The introduction of the landmark Your Future, Your Super (YFYS) reforms and the subsequent performance test has spurred widespread change in the superannuation sector.

While Mercer supports regulation that aligns with members’ best financial interests and improves the industry at large, the current approach to the performance test has brought with it several unintended consequences that risk impacting overall retirement outcomes for members.

If the government chooses to extend the performance test to include Choice products without addressing such issues, these unintended consequences will be further amplified with Choice members potentially being exposed to the consequences of less choice and lower investment returns.

Unintended consequences

A fair performance test should consider risk-adjusted investment returns and administration costs alongside the ultimate goal of providing true value for members in a way which aligns with their unique wants and needs.

While it’s true that the test has achieved its purpose of removing some underperforming super products, it has brought with it several unintended consequences, particularly in relation to the investment behaviour by fund trustees.

  1. Issues relating to the time horizon: The performance test is measured as at 30 June each year over rolling eight-year periods. A rolling test by its very nature means that at each 30 June, the eight-year performance of a fund will change by including the latest twelve-month period and omitting the earliest twelve-month period that was previously included. Hence, the performance in the omitted twelve-month period directly impacts on the performance required in the new twelve-month period to pass the test to the same degree. In some cases, this may result in super funds making investment decisions restricted to a twelve-month time horizon to ensure they pass the test.
  2. Issues relating to the benchmarks and investment selection: Despite the wide range of asset classes used by super funds, the current performance test for MySuper products provides a limited number of benchmarks. This means that many funds are invested in asset classes that do not have a relevant benchmark, such as Emerging Market Equities and International Unlisted Infrastructure, and they are therefore required to consider the level of “tracking error” risk they are taking relative to the prescribed benchmarks. In some cases, the tracking error risk is considered too great a risk to take, resulting in a portfolio that becomes less diversified. As referred to below this issue will become even more important for many Choice products which are by nature less diversified than the MySuper portfolios.

It’s also important to highlight that the nominated benchmarks do not necessarily align with the government’s push to mobilise institutional capital to invest in areas like social infrastructure and, in fact, may deter funds from investing in private or unlisted assets.

The impact on Choice

Now let’s consider the objective of Choice products – that is, to provide members with the ability to choose the investments and products they are invested in, based on their personal circumstances, values or preferences. For example, many members want their super invested in ways that are consistent with environmentally-related principles.

It’s for these reasons that Choice investment menus seek to provide members with access to products that are distinct from those provided through the MySuper default. This leads to a much broader range of investment strategies and styles available; in turn, amplifying the likelihood that some of the benchmarks currently adopted for MySuper products are inappropriate for Choice products.

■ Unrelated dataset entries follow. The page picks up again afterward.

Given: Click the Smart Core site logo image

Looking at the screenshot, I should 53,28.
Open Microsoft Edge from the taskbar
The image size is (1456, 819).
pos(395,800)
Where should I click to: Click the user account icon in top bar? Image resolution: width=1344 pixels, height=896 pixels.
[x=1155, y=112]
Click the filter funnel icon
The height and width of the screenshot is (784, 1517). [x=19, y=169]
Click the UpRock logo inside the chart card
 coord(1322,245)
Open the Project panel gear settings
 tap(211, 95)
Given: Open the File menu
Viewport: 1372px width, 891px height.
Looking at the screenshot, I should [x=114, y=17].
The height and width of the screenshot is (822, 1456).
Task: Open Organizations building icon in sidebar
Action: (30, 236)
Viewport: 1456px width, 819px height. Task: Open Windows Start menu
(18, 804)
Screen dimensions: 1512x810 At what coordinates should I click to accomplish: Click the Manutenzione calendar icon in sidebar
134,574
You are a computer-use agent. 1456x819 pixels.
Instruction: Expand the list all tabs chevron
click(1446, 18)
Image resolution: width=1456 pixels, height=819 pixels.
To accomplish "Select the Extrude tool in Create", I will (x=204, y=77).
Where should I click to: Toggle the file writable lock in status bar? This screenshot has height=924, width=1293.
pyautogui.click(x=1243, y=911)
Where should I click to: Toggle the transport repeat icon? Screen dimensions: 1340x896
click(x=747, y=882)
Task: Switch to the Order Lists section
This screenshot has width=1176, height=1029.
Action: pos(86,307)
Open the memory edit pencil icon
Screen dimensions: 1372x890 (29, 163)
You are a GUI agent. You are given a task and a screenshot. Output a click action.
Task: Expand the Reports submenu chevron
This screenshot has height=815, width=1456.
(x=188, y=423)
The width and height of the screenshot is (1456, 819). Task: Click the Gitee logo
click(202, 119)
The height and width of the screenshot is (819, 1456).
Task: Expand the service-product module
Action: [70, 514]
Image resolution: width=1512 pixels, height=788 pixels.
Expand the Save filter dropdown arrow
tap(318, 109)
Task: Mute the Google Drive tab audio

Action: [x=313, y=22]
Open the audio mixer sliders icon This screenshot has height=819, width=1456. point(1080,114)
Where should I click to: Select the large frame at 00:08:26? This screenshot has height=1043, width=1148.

Given this, an extension of the performance test to Choice products could see trustees choose to remove options that are at higher risk of failure, and thus reduce the variety of investment options available to members.

Moving forward

The YFYS measures must deliver on their original aim of ensuring Australian super funds perform better, deliver dignity in retirement, and avoid adverse outcomes for members.

The current performance test for MySuper products must be improved and the benchmarks must be reviewed well before expansion to include Choice products is considered. With that in mind, the performance test should be refined to include:

  • Expanded benchmarks: while the existing MySuper test should continue, current benchmark indices should be supplemented with metrics that reflect the nature of the various asset classes in which super fund portfolios invest and capture the typical exposures that are included within those asset classes.
  • Trustee-directed (or Choice) products: ensure that any extension of the test is limited to Choice products which comprise of at least four broad asset classes within the portfolio, which means a diversified portfolio.
  • Modify the consequences: Rather than taking a pass/fail approach, the consequences of failing the test, especially for Choice products, should be modified with an approach similar to the existing APRA heat map process, with regulators working with underperforming funds towards improvement through remediation.

The goal is for funds to remain competitive and to strive for improved outcomes for all members. Therefore, in Mercer’s view, trustees must be allowed to innovate their investment approach and offerings to enhance the overall value proposition without the significant restrictions imposed by the performance test.